** BEGIN GIVEN PASSAGE **

13.07.2009: and the award goes to ...



The customs official swaggered over to me as I was putting my belt back on, having just emerged from the security scanner. He looked like a man with firm plans to intimidate. "May I see your bags?", he asked in English.

”Sure.” I put my carry-on bags down on a table and he went through them carefully and, I thought, a little roughly.

"And wallet, please?". He thoroughly inspected my wallet, fingers poking into every compartment like little bird tongues feeling inside a flower for nectar.

"Mm-hmmm … mm-hmmm. Where is declaratsia?" (customs declaration)

"Ya uzhe dal v tamozhnu" ("I’ve already given it to customs"), I said. Which would've been a completely senseless answer, were this not my second customs inspection on the way out of Tashkent airport.

The official persisted, moving closer to me, standing a little taller than before and adopting a suspicious tone of voice. "Pachemu u vass nyet declaratsiy?" ("Why don't you have a declaration?"), he demanded.

I repeated my previous answer. This is what we'd been instructed to do: go to the customs desk and hand in our declaration forms. There were three almost identical forms, in fact, and we'd been told off and sent to the back of the queue for arriving at said desk with only two.

"But you have dollarov1 here in bumazhnik2 You no declare it?"
  [1. lots of dollars; 2. wallet.]

"Da, na stole." ("Yes, at the desk.")

This exchange was repeated a couple of times, as though the official was expecting me to change my story. The third time around, when he asked me whether I'd declared my money, I said "Da, kanyeshna. No yesli viy khateete declaratsiu smatreet', viy dalzhnee v tamozhniy stol' idtee." In my full-of-mistakes Russian, that means "Yes, of course, but if you want to see my customs declaration, you'll have to go to the customs desk."

** END GIVEN PASSAGE **
** BEGIN DATA SHOWN **

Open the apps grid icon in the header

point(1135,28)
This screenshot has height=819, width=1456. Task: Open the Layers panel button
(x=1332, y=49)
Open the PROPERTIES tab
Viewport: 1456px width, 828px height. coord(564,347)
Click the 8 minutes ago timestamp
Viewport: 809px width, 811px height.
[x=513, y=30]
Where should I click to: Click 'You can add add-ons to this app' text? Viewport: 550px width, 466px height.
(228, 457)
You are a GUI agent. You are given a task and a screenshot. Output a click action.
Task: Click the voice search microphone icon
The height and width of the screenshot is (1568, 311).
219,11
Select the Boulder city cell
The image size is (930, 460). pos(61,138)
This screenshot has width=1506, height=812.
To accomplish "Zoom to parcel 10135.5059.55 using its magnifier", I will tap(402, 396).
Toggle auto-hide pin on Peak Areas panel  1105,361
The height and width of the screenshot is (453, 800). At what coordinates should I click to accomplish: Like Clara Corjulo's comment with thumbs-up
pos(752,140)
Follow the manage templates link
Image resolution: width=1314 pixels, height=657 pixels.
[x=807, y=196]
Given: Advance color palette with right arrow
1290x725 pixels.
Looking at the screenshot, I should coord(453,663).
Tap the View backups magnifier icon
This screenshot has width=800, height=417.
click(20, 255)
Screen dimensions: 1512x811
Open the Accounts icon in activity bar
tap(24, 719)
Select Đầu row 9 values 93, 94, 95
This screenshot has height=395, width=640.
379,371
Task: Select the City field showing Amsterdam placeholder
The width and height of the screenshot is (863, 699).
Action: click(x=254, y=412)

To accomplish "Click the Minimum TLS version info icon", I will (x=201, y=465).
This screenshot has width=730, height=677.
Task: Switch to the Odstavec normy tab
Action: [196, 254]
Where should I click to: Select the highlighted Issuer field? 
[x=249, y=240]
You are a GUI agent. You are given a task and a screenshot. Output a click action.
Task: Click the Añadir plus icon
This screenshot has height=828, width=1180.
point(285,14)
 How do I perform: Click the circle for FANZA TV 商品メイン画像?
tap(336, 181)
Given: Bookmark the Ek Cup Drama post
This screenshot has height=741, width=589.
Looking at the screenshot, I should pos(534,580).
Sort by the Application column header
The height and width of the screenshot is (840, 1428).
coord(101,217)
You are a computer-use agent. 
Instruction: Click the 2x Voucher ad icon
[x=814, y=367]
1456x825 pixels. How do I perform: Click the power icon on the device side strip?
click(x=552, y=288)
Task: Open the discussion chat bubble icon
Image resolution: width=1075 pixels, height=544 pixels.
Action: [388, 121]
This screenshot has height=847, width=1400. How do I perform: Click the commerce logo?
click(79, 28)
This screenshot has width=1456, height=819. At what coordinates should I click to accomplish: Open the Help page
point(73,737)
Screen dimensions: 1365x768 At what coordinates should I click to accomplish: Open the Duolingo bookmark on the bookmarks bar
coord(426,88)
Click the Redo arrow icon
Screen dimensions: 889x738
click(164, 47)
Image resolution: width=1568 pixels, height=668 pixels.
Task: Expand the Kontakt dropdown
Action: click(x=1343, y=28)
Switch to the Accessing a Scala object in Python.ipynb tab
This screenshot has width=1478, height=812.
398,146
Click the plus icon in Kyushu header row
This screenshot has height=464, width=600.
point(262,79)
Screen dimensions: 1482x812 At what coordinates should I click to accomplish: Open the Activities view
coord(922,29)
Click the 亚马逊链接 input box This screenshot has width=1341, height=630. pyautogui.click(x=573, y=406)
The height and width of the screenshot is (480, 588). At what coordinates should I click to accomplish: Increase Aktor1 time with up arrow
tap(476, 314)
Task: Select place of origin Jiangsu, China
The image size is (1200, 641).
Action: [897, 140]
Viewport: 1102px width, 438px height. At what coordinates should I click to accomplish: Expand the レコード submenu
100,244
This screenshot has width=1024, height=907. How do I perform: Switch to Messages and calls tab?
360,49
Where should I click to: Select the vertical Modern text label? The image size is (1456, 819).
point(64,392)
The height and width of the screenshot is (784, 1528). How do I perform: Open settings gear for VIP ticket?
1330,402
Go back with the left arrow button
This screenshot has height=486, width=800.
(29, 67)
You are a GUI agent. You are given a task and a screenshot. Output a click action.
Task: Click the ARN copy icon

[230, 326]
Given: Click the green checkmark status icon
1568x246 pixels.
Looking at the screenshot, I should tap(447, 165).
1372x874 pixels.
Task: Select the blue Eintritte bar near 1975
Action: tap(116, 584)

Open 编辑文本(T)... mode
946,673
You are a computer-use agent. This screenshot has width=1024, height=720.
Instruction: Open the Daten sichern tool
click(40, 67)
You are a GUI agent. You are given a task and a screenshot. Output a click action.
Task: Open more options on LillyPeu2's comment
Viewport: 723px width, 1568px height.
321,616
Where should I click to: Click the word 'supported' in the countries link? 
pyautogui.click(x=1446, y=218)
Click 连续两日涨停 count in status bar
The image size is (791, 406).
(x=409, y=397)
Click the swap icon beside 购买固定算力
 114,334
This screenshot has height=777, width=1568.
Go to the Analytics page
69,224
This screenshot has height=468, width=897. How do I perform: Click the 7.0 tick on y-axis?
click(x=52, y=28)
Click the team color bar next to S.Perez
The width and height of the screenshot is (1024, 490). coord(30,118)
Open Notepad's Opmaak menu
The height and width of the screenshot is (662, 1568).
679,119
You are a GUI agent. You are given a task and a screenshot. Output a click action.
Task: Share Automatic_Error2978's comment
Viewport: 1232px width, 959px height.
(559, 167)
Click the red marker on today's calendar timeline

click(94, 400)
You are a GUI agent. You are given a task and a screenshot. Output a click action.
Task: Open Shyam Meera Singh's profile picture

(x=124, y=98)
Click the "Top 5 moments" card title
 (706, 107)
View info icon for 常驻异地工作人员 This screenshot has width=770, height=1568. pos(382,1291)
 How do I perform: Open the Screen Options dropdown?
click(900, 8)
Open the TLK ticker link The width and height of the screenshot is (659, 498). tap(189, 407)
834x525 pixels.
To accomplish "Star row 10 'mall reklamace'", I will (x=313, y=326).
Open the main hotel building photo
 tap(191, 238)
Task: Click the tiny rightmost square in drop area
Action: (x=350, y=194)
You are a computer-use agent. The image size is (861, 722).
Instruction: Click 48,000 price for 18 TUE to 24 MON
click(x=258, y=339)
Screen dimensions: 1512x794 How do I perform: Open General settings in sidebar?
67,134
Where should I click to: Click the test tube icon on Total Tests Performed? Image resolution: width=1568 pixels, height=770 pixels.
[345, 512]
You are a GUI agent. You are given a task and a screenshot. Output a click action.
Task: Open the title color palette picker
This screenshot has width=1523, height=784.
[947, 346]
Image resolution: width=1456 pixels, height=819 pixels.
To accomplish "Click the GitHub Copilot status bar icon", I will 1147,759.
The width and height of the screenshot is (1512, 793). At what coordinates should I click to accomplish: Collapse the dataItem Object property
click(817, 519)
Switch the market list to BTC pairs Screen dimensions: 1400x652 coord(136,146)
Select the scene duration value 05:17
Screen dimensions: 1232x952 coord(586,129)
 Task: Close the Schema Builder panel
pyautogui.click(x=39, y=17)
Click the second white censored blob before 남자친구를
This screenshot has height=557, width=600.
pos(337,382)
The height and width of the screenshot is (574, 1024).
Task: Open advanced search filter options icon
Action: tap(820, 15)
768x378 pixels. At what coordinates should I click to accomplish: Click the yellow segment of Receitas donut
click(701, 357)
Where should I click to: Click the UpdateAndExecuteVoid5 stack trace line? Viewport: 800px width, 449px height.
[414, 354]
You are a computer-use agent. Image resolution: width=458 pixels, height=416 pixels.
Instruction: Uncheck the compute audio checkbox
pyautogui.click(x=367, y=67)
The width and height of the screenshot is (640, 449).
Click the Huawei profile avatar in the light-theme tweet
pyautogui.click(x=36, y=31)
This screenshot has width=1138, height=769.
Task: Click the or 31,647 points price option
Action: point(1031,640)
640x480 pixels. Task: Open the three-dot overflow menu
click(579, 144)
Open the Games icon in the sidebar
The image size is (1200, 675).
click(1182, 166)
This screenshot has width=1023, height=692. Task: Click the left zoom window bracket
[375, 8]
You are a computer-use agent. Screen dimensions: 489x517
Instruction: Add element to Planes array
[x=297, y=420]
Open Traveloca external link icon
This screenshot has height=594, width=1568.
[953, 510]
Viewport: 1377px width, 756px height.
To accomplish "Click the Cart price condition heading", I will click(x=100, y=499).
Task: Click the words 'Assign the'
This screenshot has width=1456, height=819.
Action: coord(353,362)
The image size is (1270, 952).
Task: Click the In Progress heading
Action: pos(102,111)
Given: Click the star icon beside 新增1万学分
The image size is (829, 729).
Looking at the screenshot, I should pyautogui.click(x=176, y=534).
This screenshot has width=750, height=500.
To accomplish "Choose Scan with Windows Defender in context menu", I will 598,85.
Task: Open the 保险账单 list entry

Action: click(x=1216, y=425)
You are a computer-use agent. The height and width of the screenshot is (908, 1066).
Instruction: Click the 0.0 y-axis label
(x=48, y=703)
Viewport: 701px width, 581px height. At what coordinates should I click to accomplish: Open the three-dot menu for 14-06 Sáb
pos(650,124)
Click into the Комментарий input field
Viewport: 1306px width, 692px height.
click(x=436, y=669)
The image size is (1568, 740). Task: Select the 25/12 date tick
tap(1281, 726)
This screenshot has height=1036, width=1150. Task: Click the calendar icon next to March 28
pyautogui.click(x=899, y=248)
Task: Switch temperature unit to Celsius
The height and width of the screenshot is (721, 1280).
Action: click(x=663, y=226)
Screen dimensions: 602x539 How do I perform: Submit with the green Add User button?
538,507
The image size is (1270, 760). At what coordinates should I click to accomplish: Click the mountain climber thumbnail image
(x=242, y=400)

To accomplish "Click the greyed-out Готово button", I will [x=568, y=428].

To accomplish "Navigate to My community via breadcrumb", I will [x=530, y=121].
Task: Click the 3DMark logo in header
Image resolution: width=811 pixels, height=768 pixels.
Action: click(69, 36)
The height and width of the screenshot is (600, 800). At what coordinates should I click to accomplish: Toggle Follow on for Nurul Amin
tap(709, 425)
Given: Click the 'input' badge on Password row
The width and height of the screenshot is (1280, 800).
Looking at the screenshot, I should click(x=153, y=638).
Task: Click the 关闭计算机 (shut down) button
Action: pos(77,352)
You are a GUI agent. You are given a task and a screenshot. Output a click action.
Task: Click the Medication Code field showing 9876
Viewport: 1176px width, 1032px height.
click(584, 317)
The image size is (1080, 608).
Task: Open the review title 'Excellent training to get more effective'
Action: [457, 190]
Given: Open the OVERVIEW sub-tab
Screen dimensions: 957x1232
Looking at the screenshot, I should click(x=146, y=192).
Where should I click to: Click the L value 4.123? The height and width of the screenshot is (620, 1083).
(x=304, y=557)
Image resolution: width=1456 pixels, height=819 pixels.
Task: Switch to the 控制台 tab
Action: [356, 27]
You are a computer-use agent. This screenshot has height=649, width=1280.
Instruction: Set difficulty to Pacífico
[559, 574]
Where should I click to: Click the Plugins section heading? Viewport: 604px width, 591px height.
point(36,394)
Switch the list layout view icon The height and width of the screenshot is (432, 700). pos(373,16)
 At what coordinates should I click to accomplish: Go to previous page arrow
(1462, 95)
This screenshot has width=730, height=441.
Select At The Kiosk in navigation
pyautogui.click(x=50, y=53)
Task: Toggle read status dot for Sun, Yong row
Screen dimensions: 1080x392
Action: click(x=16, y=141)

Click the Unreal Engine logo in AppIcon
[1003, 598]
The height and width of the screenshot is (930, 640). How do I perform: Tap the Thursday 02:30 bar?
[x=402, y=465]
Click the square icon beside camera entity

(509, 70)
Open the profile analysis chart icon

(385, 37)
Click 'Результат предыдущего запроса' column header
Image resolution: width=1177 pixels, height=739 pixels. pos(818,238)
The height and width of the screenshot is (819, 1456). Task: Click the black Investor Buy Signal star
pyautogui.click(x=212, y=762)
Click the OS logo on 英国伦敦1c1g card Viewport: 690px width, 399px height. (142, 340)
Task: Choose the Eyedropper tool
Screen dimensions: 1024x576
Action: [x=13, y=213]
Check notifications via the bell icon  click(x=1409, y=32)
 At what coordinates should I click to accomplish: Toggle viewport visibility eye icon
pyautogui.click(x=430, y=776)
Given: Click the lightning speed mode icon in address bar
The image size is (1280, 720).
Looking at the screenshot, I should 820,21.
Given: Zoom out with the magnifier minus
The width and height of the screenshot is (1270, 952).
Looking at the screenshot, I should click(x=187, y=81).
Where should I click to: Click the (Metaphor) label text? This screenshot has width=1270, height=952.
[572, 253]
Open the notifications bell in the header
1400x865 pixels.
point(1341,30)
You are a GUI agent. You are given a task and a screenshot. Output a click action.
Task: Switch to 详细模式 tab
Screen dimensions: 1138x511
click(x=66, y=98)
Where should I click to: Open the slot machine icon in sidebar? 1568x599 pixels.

** END DATA SHOWN **

_THE EXERCISE_: Continue the airport customs story from where it stops.

_EXERCISE RESPONSE_:
I knew this was a cheeky thing to say to a customs official, but by now I was getting sick of being hassled, and I was conscious of the fact that the bonus inspection was delaying our flight's take-off. I also strongly suspected that it wasn’t a ‘legal’ inspection. My guess: the guy was hoping that, if he could be threatening enough, I’d give in and hand over some cash. In other words, in full view of the security staff, other customs officials and the airline, he was attempting to extort me. Luckily he wasn’t very good at it. I mean, I’m really not that brave, and I know there are customs officials in other countries (e.g. Russia) who would’ve had my entire wallet by this stage!

“Shass” ("Just a sec"), said the not-so-effective tough guy, and then something else that I caught about 70% of ... enough to know that he was saying "Do you mind if I make a call?" I don't know why he was asking so politely, but I guess the politeness was intended to make me nervous. I said I didn’t mind at all.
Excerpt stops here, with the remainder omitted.